Plus de 80 % d’abstention aux dernières élections législatives et locales. Un pourcentage qui en dit long. Il semble que les Gabonais, dans leur grande majorité, ne sont pas allés voter et sont restés fidèles à cette soif d’alternance qu’ils savent qu’ils n’obtiendront pas à travers les urnes. Seuls les PDGistes et ceux qui tenaient à prouver à l’opinion internationale que, pour une énième fois, ont pensé qu’on pouvait rendre au bulletin de vote sa valeur ont tiré profit de cette élection. Ils sont devenus aujourd’hui la risée de ceux qui estimaient qu’il ne fallait pas y aller.
La logique était de battre une opposition en désordre de bataille certes, mais aussi et surtout de mesurer la capacité de mobilisation de son opposition ou de ses alliés qui se considèrent encore comme faisant partie de l’opposition…modérée, à l’exemple de Démocratie nouvelle (DN), Union & solidarité (US), Parti socialiste démocrate (PSD) et Parti pour la démocratie sociale (PDS). Chacun des partis opposés au PDG avait son candidat. Et rien ne dit que, mis ensemble, ces partis, largement vomis par le peuple qui considère leurs leaders comme des traîtres, des vendus de l’émergence, allaient engranger mieux.

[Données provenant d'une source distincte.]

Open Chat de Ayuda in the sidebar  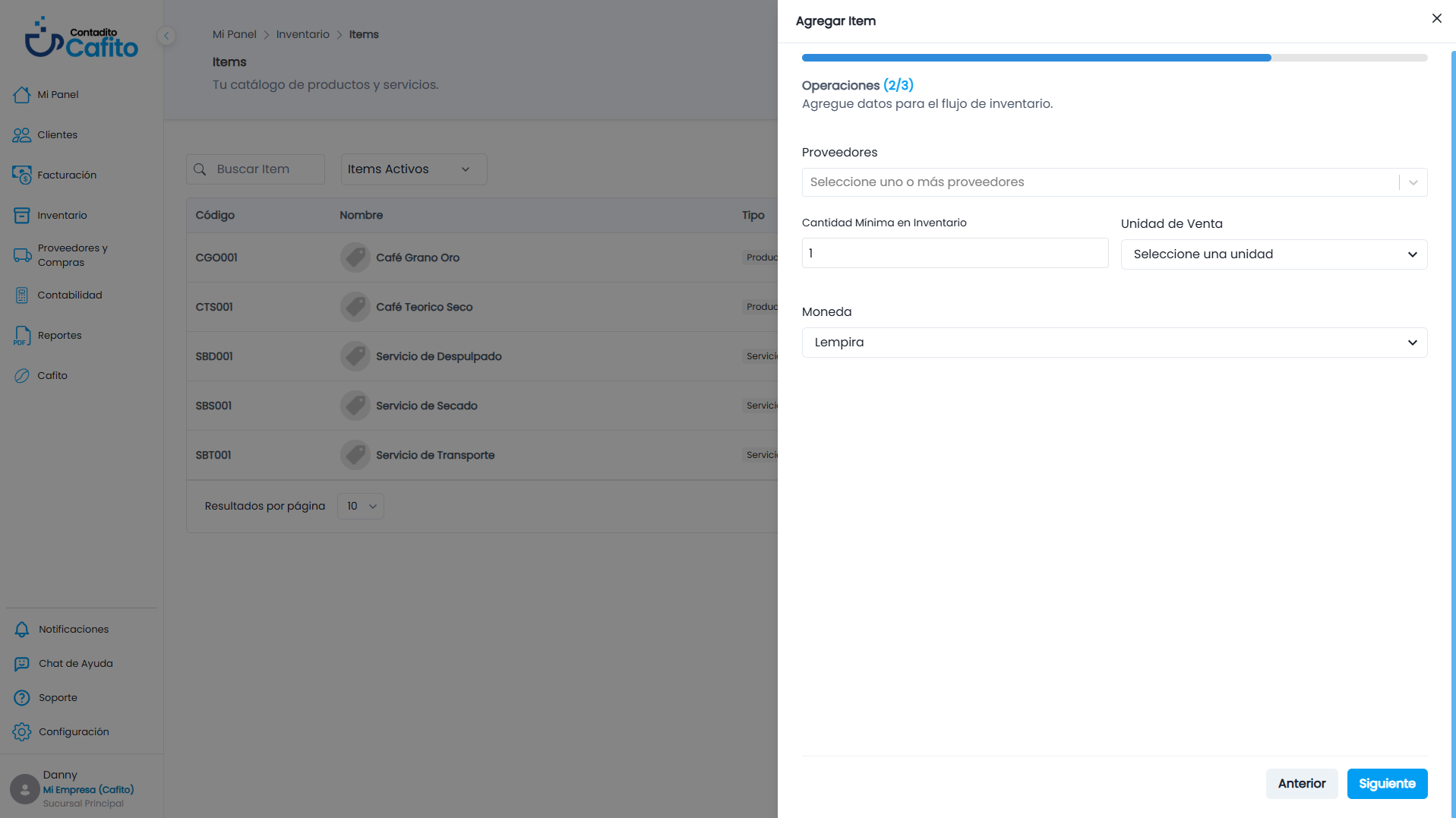coord(75,664)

Toutefois, avec 80 % de taux d’abstention, on se demande au nom de qui et de quel peuple les nouveaux députés d’Ali Bongo s’exprimeront-ils à l’hémicycle? Cette Assemblée nationale, un concentré de bagnards, de repris de justice, de hors-la-loi, de filles de joie, de truands et même de présumés délinquants, ne représentera qu’elle-même. Au moment et à l’heure où le Gabon a besoin de rassembler ses filles et ses fils, d’institutions compétentes, il n’y avait, pour Ali Bongo, aucune opportunité d’organiser des élections aussi impopulaires en faisant fi de la feuille de route que lui avait soumise l’Union européenne. Un Parlement qui représente 10 à 20 % de la population ne peut se parer d’aucune légitimité. Pire, les élus du régime brillent déjà par leur arrogance, leur volonté manifeste d’humilier et d’écraser les autres…

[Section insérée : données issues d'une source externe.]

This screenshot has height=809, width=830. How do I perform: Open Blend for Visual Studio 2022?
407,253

Personne ne pourra contester à Ali Bongo cette « victoire », mais il faudra bien qu’un jour il comprenne qu’« à vaincre sans péril on triomphe sans gloire » et que la fin ne doit pas toujours justifier les moyens, y compris les moyens d’avoir recours à la triche et à la corruption. Ali Bongo et ses élus devraient plutôt en avoir honte. Ils ne peuvent pas expliquer qu’avec un bilan aussi médiocre, pour ne pas dire minable, ces milliers de Gabonais qu’ils humilient chaque jour que Dieu fait continuent tout de même à leur faire confiance… Ils devraient avoir honte d’avoir mené une campagne financièrement déséquilibrée avec une pénurie de carburant volontairement organisée.
En outre, de nombreux compatriotes, qui ont appelé à l’abstention, se sont réjouis et se réjouissent des déboires de l’opposition électoraliste. Cette opposition peut donc avoir le mérite d’avoir réussi à transformer des opposants en supporters d’Ali Bongo et son PDG. Le Christ Jésus n’avait-il pas dit : « Qui n’est pas avec nous est contre nous » ? Ce n’est pas parce qu’un des nôtres nous a déçus que nous ne devons plus croire en ses convictions. La soif d’alternance, source de développement, facteur d’unité nationale et de bonne gouvernance, est l’objectif du combat que nous menons ensemble dans notre pays, chacun avec ses armes. Cet objectif n’a jamais été atteint certes, à cause, entre autres, du schéma bien connu des PDGistes: élections-fraudes-répression sanglante-dialogue-gouvernement d’ouverture… Et le peuple dans tout ça ? Il n’y voit que du feu !
Pour certains, le fait que Jean Ping ne soit toujours pas au palais du bord de mer est une raison de perdre cette soif d’alternance, de perdre leurs convictions et de composer avec le diable.
Les justes combats sont parsemés d’embûches, mais parviennent toujours à leur fin par la force des convictions. C’est une loi divine. « Long et difficile est le chemin qui vient des ténèbres et qui aboutit à la lumière ». Milton.